### REQUEST 1
Copy the passage in the article about Scabby the Rat and the NLRB from "Scabby the Rat" to "the First Amendment.".
### REQUEST 2
In the article about Scabby the Rat and the NLRB, how tall was the inflatable rat the union displayed on public property?
### REQUEST 3
Continue the article about Scabby the Rat and the NLRB from where it stops.

### TEXT SEGMENT
Bloomberg Law
Oct. 27, 2020, 8:16 PM

Scabby the Rat Heads to Showdown as NLRB Weighs Protest Limits

Ian Kullgren
Ian Kullgren

The National Labor Relations Board will review the circumstances under which unions can display a massive inflatable rat at protests, despite court findings that its use is protected by the First Amendment.

The announcement follows a campaign against “Scabby"—a symbol used by unions at demonstrations for decades—by NLRB General Counsel Peter Robb. The general counsel, who is said to loathe the image of the rabid rodent with bloodshot eyes and bared teeth, has advocated for banning its use when workers are protesting someone other than their direct employer.

In a party-line vote, NLRB said it will solicit public briefs on whether it should restrict the use of Scabby through an active case, International Union of Operating Engineers, Local Union No. 150. An administrative law judge in July ruled that the union didn’t unlawfully coerce workers when it displayed a 12-foot inflatable rat and two large protest banners on public property, a view that’s been affirmed by federal courts in similar cases.

The case involves a union in Elkhart, Ind., that used Scabby to protest outside an RV show in 2018. The demonstration was seemingly aimed at Lippert Components, an RV supply company, over alleged safety violations involving a contractor. While there was some disagreement over whether the union could picket both companies—and the host of the RV show—the ALJ found that the displays “in no way caused a confrontation” that would have wrongfully intimidated customers.

### DATA PROVIDED

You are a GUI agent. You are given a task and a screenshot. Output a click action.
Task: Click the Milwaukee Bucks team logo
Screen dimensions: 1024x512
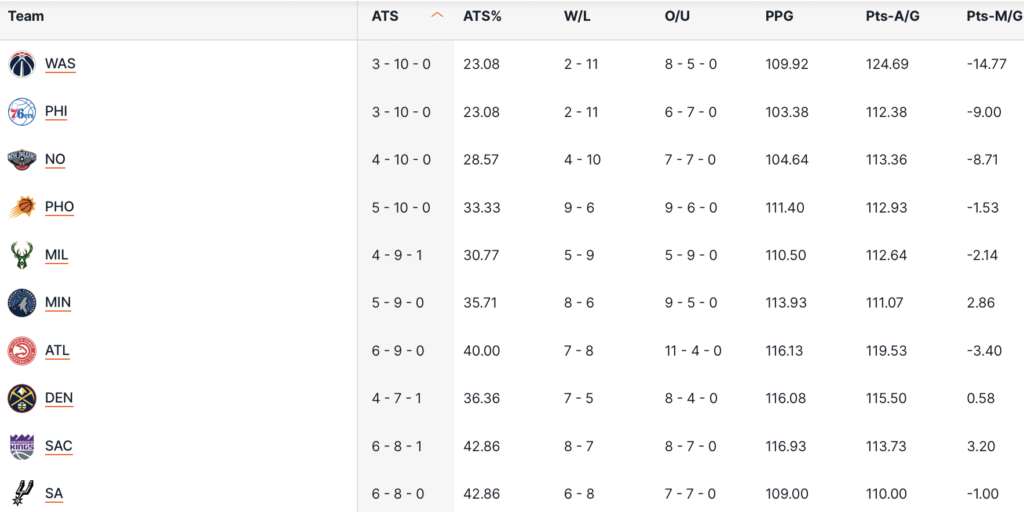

### EXERCISE OUTPUT 1
Scabby the Rat Heads to Showdown as NLRB Weighs Protest Limits

Ian Kullgren
Ian Kullgren

The National Labor Relations Board will review the circumstances under which unions can display a massive inflatable rat at protests, despite court findings that its use is protected by the First Amendment.

### EXERCISE OUTPUT 2
It was 12 feet tall.

### EXERCISE OUTPUT 3
‘Unlawful Secondary Picketing’

In 2018, Robb’s office called for a complaint against a Chicago-area union for using Scabby at a construction-site protest. The union in that case wasn’t protesting the construction company itself, but an electrical contractor who allegedly wasn’t paying standard wages and benefits for the area.

Because the union didn’t have a primary labor dispute with the construction company, use of the rat “was tantamount to unlawful secondary picketing,” Robb’s office argued. The General Counsel’s office also argued that the demonstration—which included the image of a fat cat clutching a construction worker by the neck—was “unlawfully coercive” to other workers.

Robb’s position is at odds with opinions from at least two circuit courts that have said unions’ use of inflatable rats at labor protests is constitutionally protected free speech. The board during the Obama administration also signed off on the legality of protest balloons.

Last year, a federal judge ruled against an NLRB request to ban use of an inflatable rat at a protest of three supermarkets in Staten Island, N.Y. It’s unclear whether the board’s Republican majority will follow Robb’s request to limit use of the rat on a larger scale.

Scabby has been a regular presence on picket lines for at least 30 years, often in the form of a towering parade-like balloon. Its official Twitter feed has more than 8,000 followers.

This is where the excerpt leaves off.